◆ **What you will do**
Return, word for word, the part of the material that opens with the line containing "Open the 3 Retweets list" and closes with the line containing "point(191,315)", including both of those lines.
──────── Input material
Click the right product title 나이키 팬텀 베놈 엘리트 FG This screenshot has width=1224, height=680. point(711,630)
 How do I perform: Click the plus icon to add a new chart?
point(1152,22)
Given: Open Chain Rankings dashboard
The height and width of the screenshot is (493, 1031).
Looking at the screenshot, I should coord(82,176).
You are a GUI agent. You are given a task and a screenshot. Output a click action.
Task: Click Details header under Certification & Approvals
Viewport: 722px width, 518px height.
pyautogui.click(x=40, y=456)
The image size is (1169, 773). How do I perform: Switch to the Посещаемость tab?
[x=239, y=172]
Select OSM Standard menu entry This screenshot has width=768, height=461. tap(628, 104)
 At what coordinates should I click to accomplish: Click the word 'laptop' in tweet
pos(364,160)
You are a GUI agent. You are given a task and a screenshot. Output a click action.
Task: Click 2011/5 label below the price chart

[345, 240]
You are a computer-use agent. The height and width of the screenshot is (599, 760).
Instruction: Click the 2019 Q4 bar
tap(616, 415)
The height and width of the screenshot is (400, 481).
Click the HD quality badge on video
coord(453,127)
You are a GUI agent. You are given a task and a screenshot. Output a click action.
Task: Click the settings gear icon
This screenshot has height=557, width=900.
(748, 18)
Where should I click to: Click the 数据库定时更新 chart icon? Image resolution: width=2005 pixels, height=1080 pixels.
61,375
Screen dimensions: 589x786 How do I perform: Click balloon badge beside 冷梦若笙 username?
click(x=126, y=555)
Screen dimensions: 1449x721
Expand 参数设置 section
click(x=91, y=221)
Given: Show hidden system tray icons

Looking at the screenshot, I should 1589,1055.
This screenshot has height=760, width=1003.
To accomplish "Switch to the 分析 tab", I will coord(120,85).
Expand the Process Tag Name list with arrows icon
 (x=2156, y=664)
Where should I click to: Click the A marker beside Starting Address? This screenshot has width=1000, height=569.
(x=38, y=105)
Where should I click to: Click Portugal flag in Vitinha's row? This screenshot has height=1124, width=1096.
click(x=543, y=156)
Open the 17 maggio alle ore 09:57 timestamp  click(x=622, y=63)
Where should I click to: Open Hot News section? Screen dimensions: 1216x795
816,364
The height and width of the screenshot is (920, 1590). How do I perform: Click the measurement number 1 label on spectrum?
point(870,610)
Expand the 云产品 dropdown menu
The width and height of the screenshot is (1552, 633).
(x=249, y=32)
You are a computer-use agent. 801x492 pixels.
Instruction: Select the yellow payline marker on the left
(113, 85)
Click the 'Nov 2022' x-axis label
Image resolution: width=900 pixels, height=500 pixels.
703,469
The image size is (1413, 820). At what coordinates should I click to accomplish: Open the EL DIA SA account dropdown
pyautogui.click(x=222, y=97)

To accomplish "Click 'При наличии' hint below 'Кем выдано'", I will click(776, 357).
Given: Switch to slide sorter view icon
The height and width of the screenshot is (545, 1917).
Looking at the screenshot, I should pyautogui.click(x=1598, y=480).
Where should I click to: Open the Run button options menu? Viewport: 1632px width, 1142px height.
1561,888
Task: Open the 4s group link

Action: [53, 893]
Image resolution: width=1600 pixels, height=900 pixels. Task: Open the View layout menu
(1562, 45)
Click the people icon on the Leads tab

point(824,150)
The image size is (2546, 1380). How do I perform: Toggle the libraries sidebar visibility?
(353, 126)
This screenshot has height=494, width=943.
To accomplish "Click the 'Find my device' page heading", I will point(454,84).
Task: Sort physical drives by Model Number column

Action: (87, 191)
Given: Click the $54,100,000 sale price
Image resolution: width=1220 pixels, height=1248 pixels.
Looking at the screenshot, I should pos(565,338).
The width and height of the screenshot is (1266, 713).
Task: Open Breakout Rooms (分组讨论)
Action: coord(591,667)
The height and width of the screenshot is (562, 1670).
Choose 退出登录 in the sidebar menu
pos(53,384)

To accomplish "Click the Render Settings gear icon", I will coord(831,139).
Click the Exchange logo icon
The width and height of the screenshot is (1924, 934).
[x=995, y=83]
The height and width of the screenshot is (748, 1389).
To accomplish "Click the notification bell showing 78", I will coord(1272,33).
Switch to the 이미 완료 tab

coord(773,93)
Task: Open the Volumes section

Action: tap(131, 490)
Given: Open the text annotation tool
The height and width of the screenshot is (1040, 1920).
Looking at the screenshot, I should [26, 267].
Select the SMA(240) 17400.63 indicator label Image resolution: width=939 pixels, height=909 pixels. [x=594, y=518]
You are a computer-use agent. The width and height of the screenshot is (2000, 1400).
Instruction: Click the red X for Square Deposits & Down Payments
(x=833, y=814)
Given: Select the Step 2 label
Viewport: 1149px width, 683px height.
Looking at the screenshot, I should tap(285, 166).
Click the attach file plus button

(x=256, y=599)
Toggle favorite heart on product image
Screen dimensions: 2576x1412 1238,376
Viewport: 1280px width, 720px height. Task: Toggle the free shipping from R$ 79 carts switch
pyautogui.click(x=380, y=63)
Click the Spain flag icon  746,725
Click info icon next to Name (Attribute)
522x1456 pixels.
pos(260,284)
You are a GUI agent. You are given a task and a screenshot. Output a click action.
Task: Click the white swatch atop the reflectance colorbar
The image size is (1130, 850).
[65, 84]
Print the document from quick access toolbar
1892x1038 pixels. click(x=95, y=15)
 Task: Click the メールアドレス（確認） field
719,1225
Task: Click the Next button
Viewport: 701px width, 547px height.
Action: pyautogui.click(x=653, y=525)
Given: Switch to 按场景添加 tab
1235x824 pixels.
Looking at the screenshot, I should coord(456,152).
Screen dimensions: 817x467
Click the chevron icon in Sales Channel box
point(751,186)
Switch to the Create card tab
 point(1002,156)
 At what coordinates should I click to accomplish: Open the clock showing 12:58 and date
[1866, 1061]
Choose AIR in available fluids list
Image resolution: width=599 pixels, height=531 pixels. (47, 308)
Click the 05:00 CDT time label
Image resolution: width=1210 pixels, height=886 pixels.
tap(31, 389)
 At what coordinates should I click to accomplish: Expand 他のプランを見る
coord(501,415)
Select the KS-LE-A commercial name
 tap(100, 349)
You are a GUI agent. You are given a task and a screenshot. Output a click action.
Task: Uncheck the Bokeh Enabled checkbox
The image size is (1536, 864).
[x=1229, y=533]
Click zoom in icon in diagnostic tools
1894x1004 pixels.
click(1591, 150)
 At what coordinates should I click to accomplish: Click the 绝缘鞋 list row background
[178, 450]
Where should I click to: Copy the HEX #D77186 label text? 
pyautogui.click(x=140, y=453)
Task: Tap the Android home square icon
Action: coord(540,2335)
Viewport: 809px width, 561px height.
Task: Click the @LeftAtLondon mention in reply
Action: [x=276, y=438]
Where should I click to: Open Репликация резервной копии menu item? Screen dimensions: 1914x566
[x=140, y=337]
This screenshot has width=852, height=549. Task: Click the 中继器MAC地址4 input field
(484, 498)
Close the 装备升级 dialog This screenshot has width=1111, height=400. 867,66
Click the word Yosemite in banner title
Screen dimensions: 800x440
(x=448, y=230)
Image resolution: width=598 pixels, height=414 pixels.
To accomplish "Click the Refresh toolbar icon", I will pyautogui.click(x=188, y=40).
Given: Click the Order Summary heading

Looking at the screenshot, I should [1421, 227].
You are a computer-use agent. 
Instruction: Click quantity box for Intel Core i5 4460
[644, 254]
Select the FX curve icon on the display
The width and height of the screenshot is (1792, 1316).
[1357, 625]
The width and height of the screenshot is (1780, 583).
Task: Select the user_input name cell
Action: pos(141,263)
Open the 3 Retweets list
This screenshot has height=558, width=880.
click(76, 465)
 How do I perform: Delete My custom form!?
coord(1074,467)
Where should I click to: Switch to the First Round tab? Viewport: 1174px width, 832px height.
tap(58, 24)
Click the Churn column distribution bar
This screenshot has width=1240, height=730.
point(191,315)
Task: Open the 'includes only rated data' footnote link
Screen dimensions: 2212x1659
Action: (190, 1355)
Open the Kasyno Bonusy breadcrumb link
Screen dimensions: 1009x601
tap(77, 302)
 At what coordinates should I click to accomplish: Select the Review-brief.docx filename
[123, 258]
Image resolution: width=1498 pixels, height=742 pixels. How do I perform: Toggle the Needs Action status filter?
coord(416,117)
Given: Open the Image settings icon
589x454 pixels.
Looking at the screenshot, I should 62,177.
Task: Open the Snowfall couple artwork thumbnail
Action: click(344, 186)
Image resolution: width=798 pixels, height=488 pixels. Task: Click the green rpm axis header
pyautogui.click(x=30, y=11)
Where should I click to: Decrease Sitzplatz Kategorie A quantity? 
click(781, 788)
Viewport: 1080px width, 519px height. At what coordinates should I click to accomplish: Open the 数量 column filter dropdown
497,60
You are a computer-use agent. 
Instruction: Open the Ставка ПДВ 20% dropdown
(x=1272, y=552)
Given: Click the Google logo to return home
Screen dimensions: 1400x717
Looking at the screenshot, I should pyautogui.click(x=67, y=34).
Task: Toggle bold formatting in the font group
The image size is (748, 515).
────────────────
◆ **Solved exercise**
Open the 3 Retweets list
This screenshot has height=558, width=880.
click(76, 465)
 How do I perform: Delete My custom form!?
coord(1074,467)
Where should I click to: Switch to the First Round tab? Viewport: 1174px width, 832px height.
tap(58, 24)
Click the Churn column distribution bar
This screenshot has width=1240, height=730.
point(191,315)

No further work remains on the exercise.